I shouldn’t spend any more time describing these gastronomical wonders, as I am currently fasting, and this makes me hungry.
So the other day I found myself in possession of about one and a half pounds of ground beef, and was torn between prospects of either a boring meatloaf or a grin of soviet fine cooking called in our household Pasta Navy, when I bumped into a post on one of the Russian cooking exchanges. It featured Georgian Khinkali – a large beef-n-onion filled dumpling, pinch-pleated at the top and poached slowly. I found that Khinkali is supposed to be eaten hot, by grabbing it by the “stem”, biting into the flesh carefully, sucking the beef juices out, then finishing all but the stem. Then you put the stem down on your plate, so that by the end of the feast you count all them to know your exact score. The recipe looked simple enough, and I tried it out.
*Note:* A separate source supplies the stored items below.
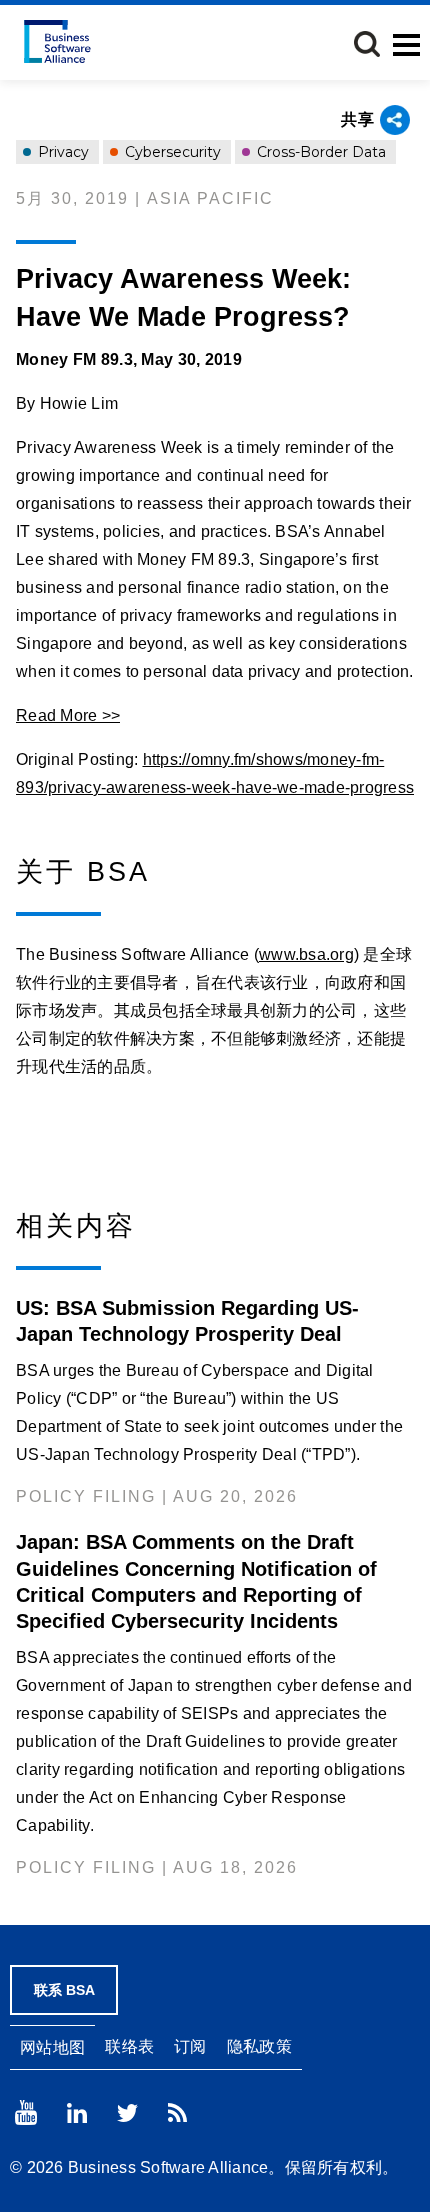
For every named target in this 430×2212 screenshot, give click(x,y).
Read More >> (68, 715)
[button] (367, 44)
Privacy (61, 152)
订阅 (190, 2046)
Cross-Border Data (319, 152)
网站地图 (52, 2047)
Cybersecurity (171, 152)
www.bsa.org (306, 954)
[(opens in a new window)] (26, 2112)
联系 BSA (64, 1990)
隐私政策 (259, 2046)
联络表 (129, 2046)
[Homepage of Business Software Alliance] (57, 41)
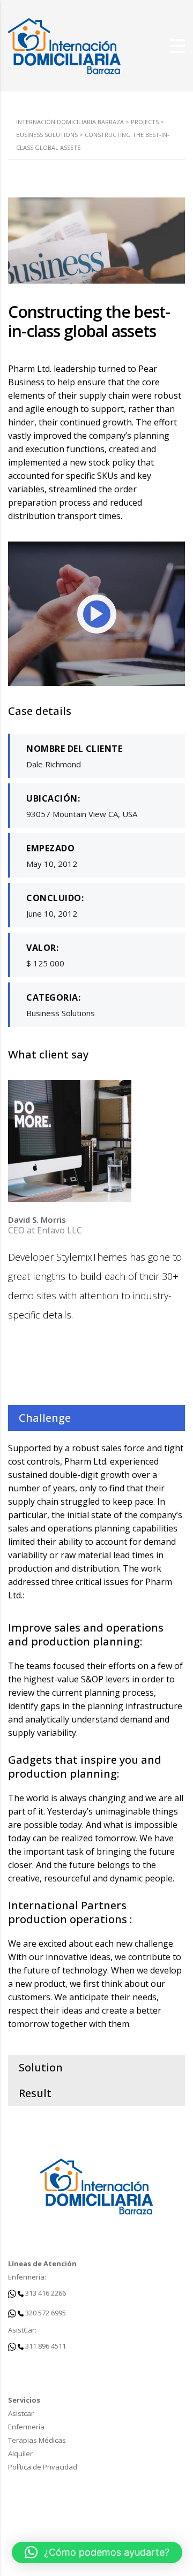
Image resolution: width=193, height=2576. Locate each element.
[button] (97, 2552)
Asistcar (21, 2413)
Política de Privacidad (42, 2467)
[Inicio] (64, 45)
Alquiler (20, 2453)
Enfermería (26, 2427)
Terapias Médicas (37, 2440)
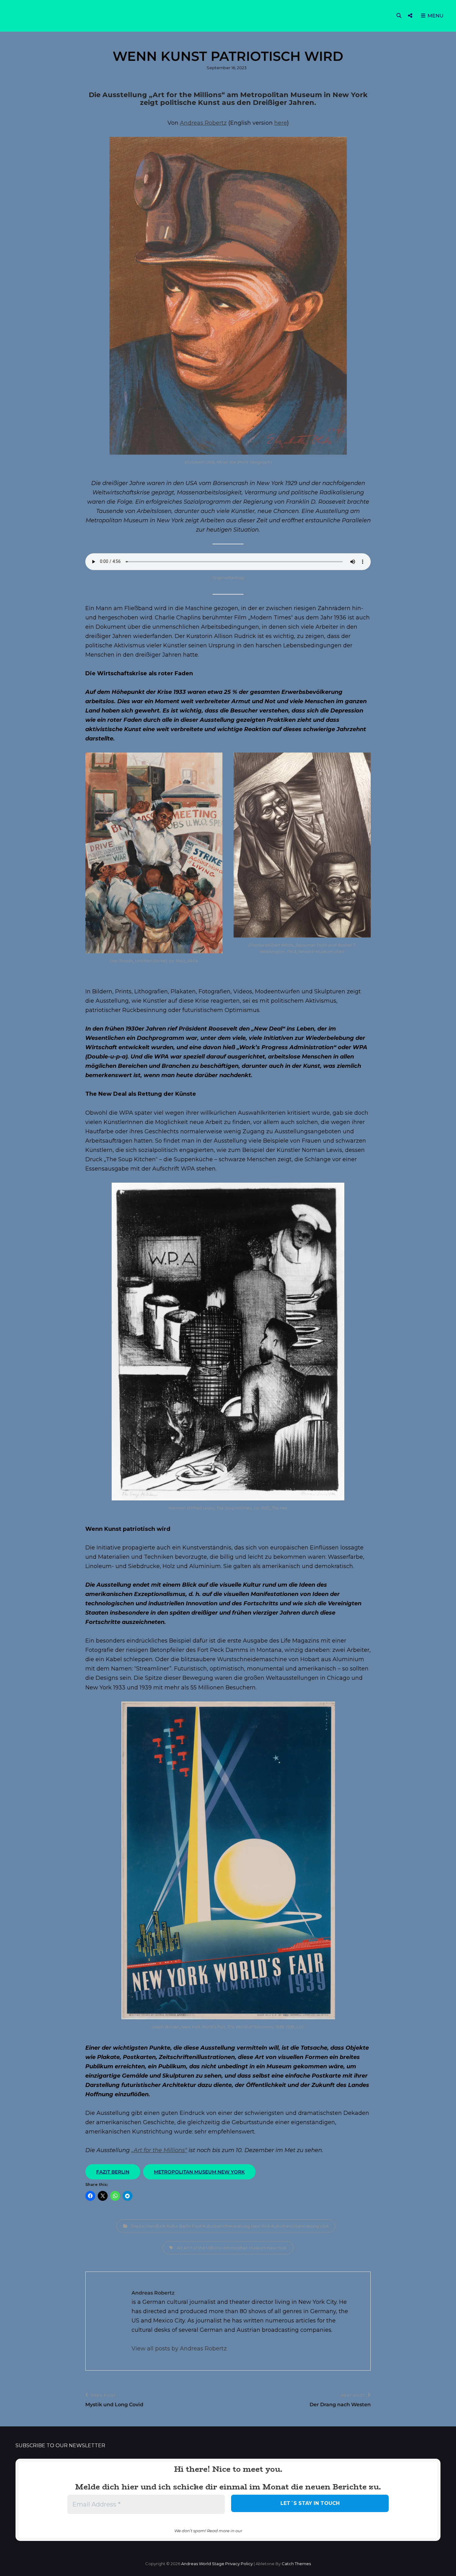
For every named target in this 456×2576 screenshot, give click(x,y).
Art (180, 2247)
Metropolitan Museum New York (199, 2172)
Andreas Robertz (203, 122)
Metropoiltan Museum (243, 2247)
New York (277, 2247)
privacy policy (262, 2530)
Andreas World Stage (202, 2563)
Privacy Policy (239, 2563)
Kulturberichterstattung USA (300, 2225)
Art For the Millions (202, 2247)
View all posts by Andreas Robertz (179, 2348)
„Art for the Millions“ (159, 2150)
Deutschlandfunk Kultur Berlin (161, 2225)
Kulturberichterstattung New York (236, 2225)
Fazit (197, 2225)
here (280, 122)
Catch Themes (296, 2563)
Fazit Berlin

You start off with a simple pasta dough, let it rest for 30 minutes to an hour before working with it. Then you roll it out to pasta thickness, cut out large circles, about 4 inches in diameter. I used a martini glass, which was perfect for this.
Then you fill them with the farce prepared from equal parts of ground beef (or lamb, or a mixture of beef and pork) and raw minced onion, a few spices such as mint, thyme, fresh parsley or Khmeli-Suneli, salt and pepper. Then you pinch. You pinch-pleat your dumpling into a fig shape, you make the stem, and then you grab it by the stem and boil it gently for about 5-6 minutes.
And then you eat. And you eat. You eat them with yoghurt mixed with garlic and parsley, or you eat them without anything at all. And I assure you, your stem count at the end of the meal will be quite high!